Ficus lapathifolia
- Conservation status: Least Concern (IUCN 3.1)

Scientific classification
- Kingdom: Plantae
- Clade: Tracheophytes
- Clade: Angiosperms
- Clade: Eudicots
- Clade: Rosids
- Order: Rosales
- Family: Moraceae
- Genus: Ficus
- Species: F. lapathifolia
- Binomial name: Ficus lapathifolia (Liebm.) Miq.
- Synonyms: Urostigma lapathifolium Liebm.

= Ficus lapathifolia =

- Authority: (Liebm.) Miq.
- Conservation status: LC
- Synonyms: Urostigma lapathifolium Liebm.

Species of fig

Ficus lapathifolia is a species of flowering plant in the family Moraceae. It is a tree native to Guatemala and central and southern Mexico. It can grow from 7 to 40 meters tall.

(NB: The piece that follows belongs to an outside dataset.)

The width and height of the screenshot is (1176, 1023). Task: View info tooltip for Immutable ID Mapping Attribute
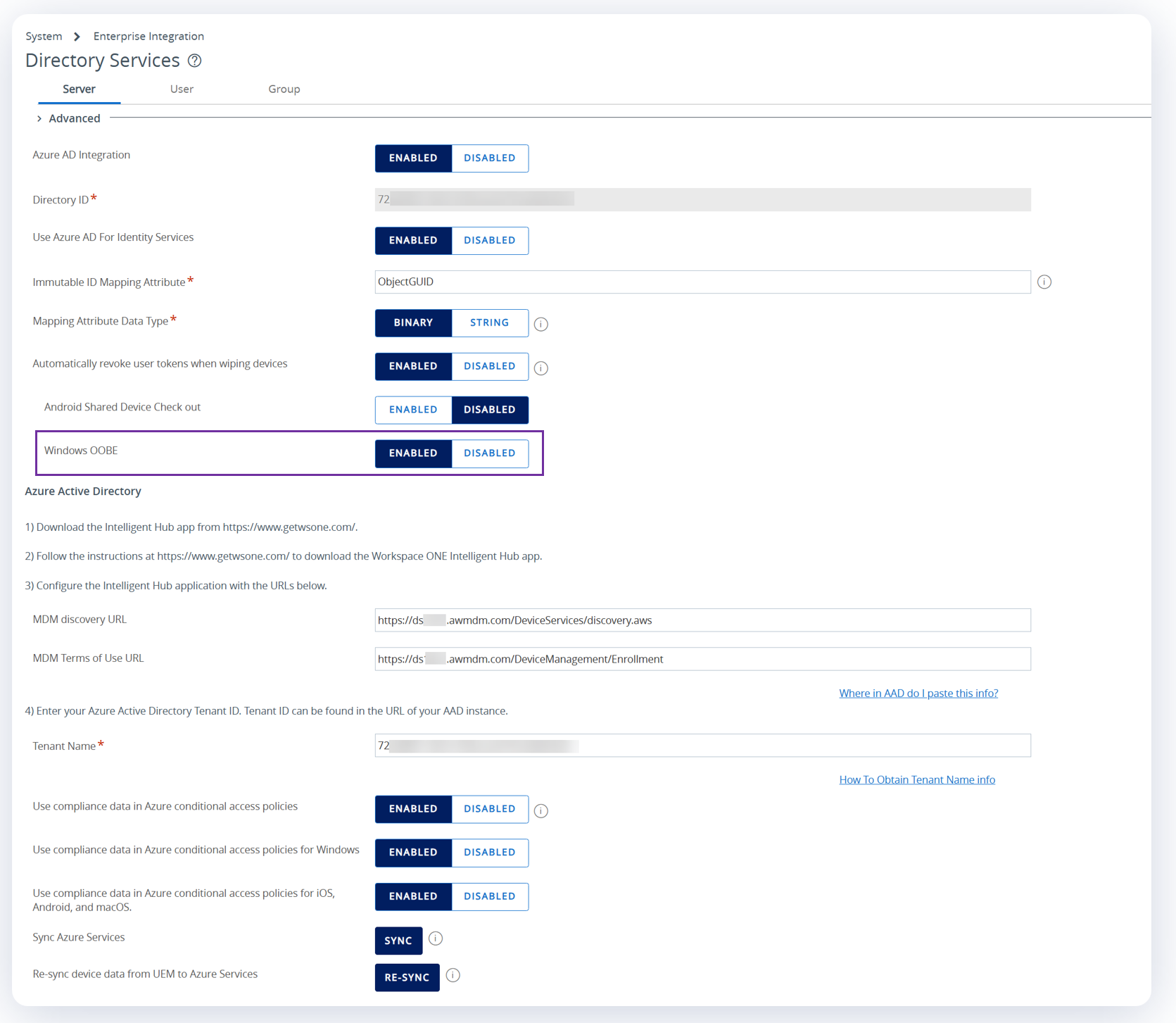point(1044,282)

It is known from the Mexican states of Chiapas, Guerrero, Morelos, Oaxaca, Puebla, Tabasco, and Veracruz, where it grows in lowland evergreen rain forest and in montane pine forests, oak forests, and cloud forests from 30 to 1,300 meters elevation.

It is also found in the Jalisco dry forests ecoregion that extends along the Pacific coast of the states of Nayarit, Jalisco, and Colima where it forms part of the middle forest layer, growing to heights of 15 to 20 m.

The species was first described as Urostigma lapathifolium by Frederik Liebmann in 1851. In 1867 Friedrich Anton Wilhelm Miquel placed the species in genus Ficus as F. lapathifolia.